→ Material shown
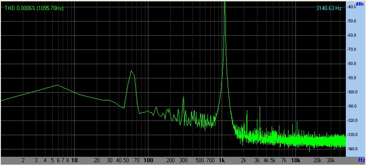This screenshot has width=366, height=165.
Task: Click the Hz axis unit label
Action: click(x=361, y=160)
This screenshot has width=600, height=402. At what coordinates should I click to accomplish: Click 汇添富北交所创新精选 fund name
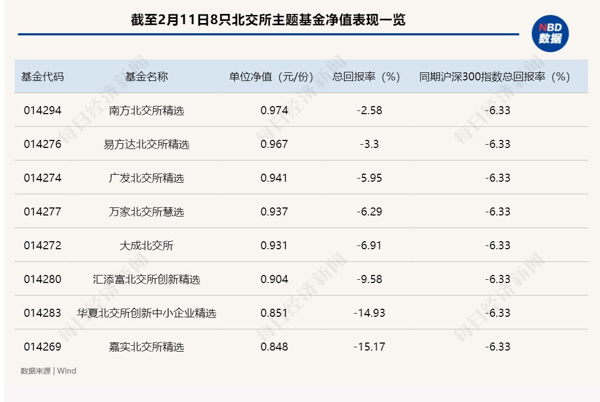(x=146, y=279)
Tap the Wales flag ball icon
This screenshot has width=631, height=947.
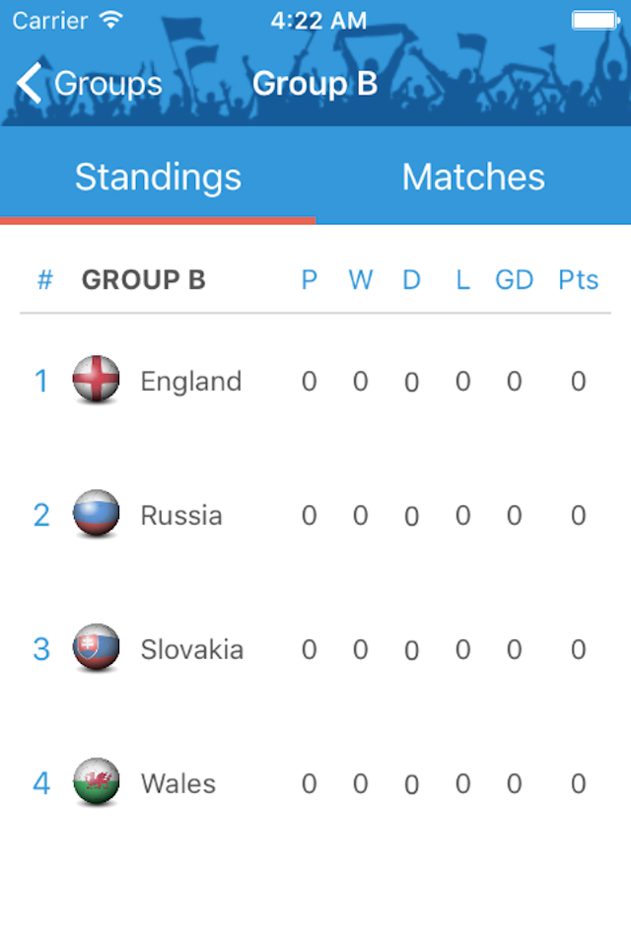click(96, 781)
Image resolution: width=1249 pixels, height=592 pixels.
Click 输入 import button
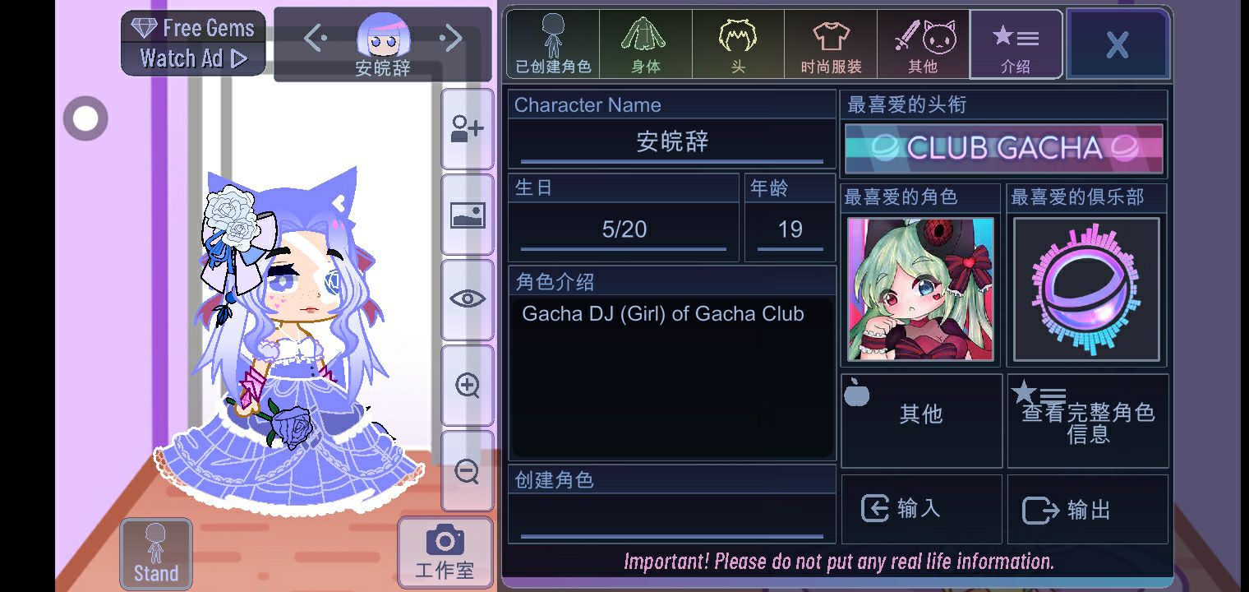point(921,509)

→ Task brief
With the pictures excluded, restate word for word each line from the one that contains "This screenshot has width=600, height=402." through the last line of the listing above.

→ Response below
This screenshot has width=600, height=402. At what coordinates should I click to accomplish: Click 汇添富北交所创新精选 fund name
(x=146, y=279)
Tap the Wales flag ball icon
This screenshot has width=631, height=947.
click(96, 781)
Image resolution: width=1249 pixels, height=592 pixels.
Click 输入 import button
point(921,509)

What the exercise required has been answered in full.